Realistic voice illusions: Two startups create and alter voices by using neural networks

[Two recent stories highlight efforts to create more effective presence illusions based on the human voice; the first is from GeekWire, where the original version includes three 3 more videos that compare the WellSaid technology to reading by voice actors. The second, a Digital Trends story about Modulate’s “voice skins,” follows below and also includes a demonstration video. –Matthew]

[Image: A screenshot illustrates how WellSaid’s voice synthesis platform could be used. Credit: WellSaid Illustration]

AI2 gives birth to WellSaid, a startup that synthesizes amazingly realistic voices

By Alan Boyle
March 7, 2019

We’ve got Apple’s Siri, Microsoft’s Cortana, Amazon’s Alexa and Google Assistant — so do we really need more synthesized voices to do our bidding?

Absolutely, say the founders of WellSaid Labs, a startup that’s being spun out from Seattle’s Allen Institute for Artificial Intelligence (also known as AI2).

“We’re just solving a different problem,” co-founder and chief technology officer Michael Petrochuk told GeekWire. “Alexa and Google Home are trying to solve the problem of clearly, slowly communicating — pronouncing everything the same way, in a monotone format so it could be understood by everyone.”

WellSaid, in contrast, is developing a stable of AI-powered voices customized for different context, and sounding so lifelike that you wouldn’t believe they’re robots. During a recent video demonstration for a roomful of AI aficionados, most folks guessed that the images were generated by an algorithm, but not the voices: [watch the 1:03 minute video in the original story or via YouTube]

“Our voices sound different each time,” Petrochuk said. “They always interpret the sentence differently, and they can be used in a video, or an audiobook, without making you fall asleep.”

The venture grew from the work that was being done by Petrochuk and WellSaid’s other founder and CEO, Matt Hocking, under the aegis of AI2’s startup incubator. Now the technology is ready for its public reveal, and the two AI researchers are raising seed funding and seeking partners.

“We’re looking to partner with people who are looking to sell content production with voice, and also the next generation of voice experiences,” Hocking said. “We’re actively looking for people to explore opportunities.”

The technology could be applied to a wide range of opportunities: For example, a video game known as Red Dead Resumption 2 required the services of 700 voice actors. Theoretically, WellSaid could offer a huge catalog of synthesized voices to do the same job with AI.

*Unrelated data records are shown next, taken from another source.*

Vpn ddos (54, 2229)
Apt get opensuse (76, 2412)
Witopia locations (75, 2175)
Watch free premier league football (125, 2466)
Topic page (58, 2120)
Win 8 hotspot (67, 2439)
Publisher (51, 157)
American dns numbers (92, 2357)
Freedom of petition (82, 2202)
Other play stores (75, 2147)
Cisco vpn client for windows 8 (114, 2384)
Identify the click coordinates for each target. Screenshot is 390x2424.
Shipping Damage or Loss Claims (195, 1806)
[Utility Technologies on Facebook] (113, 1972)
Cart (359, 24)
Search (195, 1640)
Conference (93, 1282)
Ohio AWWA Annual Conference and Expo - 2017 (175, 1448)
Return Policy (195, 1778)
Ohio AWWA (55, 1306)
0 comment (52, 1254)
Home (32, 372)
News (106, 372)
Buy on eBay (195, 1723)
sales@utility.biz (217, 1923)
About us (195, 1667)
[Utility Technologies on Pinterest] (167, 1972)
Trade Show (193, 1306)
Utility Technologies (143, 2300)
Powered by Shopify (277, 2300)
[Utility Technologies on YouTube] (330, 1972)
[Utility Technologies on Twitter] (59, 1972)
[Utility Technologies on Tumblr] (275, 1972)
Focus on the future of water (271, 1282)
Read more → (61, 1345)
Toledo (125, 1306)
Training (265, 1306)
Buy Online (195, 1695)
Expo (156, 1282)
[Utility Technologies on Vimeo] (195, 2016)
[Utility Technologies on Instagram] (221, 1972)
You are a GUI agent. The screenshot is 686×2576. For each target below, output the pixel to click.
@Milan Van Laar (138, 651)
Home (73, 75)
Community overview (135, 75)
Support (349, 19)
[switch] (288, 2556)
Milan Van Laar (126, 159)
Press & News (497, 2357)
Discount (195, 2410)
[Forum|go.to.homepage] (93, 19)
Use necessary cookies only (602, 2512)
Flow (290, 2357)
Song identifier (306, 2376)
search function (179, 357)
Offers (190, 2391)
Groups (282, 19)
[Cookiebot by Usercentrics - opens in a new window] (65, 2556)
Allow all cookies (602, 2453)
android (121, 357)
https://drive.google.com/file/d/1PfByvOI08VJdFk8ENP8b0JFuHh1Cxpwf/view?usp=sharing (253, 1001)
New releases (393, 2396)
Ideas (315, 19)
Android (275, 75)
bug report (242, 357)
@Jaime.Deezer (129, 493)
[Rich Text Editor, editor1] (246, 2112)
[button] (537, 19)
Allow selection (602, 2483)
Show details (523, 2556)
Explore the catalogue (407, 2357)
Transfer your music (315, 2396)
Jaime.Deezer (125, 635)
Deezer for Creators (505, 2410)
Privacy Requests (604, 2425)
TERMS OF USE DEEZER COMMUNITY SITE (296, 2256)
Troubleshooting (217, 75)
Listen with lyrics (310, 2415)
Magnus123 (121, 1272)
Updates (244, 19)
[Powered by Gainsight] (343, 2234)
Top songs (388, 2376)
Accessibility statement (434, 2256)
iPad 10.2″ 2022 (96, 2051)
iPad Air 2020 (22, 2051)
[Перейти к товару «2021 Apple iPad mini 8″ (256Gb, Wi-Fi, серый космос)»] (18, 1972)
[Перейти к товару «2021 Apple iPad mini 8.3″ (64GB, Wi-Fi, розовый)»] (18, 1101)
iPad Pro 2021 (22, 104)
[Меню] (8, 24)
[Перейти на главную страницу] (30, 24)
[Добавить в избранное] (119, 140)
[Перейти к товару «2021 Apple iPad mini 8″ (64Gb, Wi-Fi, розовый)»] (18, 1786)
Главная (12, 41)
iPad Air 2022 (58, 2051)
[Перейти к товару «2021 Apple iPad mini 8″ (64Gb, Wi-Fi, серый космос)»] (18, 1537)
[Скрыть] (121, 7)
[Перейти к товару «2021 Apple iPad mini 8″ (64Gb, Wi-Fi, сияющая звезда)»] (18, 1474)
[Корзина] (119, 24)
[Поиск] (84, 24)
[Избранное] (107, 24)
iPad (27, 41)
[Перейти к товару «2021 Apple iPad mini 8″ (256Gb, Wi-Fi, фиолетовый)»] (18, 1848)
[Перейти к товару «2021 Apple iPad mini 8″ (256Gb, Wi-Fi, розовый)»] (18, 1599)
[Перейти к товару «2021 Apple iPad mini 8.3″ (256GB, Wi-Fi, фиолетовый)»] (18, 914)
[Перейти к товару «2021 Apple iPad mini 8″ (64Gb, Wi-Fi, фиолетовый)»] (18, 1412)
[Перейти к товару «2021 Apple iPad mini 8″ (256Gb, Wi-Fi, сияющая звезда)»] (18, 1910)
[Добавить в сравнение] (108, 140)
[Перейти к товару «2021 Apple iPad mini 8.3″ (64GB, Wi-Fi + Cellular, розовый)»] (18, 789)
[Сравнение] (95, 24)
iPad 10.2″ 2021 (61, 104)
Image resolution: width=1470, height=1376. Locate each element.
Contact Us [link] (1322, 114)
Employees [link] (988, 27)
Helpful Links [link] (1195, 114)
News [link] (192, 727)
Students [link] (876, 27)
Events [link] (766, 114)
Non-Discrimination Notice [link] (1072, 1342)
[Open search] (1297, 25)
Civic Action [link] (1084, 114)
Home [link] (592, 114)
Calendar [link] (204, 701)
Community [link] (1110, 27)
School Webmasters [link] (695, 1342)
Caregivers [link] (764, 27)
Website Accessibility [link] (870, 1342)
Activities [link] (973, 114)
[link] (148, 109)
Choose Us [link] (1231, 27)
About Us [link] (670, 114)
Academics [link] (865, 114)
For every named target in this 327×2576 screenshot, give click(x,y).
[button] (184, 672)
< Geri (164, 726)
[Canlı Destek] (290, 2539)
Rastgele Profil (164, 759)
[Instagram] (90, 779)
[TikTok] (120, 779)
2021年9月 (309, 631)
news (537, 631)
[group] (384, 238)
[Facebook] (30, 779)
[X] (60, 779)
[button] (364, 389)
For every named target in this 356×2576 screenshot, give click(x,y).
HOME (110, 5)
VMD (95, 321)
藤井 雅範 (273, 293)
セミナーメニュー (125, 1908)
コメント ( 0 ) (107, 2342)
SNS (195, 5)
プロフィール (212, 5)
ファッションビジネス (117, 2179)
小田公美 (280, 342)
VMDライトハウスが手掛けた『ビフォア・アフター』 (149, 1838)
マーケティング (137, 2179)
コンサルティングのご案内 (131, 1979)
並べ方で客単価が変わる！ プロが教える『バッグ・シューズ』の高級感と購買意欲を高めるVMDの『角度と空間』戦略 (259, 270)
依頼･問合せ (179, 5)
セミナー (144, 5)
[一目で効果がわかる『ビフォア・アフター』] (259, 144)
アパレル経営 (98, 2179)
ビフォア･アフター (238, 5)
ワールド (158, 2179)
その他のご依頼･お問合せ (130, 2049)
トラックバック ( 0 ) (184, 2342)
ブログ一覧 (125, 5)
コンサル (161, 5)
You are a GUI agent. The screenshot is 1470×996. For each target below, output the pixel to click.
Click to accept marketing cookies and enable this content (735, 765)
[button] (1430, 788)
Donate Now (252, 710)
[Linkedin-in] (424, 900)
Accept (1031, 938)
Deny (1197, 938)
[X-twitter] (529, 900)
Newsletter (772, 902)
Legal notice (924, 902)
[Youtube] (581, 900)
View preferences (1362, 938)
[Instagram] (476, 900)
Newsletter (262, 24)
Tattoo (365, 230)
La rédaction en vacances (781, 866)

WellSaid’s software platform could also spice up audiobooks, offer customized voice assistants or give companies “branded voices” that become part of their enduring image. Veteran announcer Don Pardo may no longer be with us, but his synthesized voice could continue to introduce “Saturday Night Live” for decades to come.

For those who have lost their ability to speak due to accident or illness, WellSaid could provide a synthesized voice with a natural lilt rather than the robotic monotone that became the trademark of the late physicist Stephen Hawking.

Hocking compared the concept to the use of stock images, stock video and stock music in creative productions. Now there’ll be stock voices.

“Anything which is written can now be voiced,” Hocking said.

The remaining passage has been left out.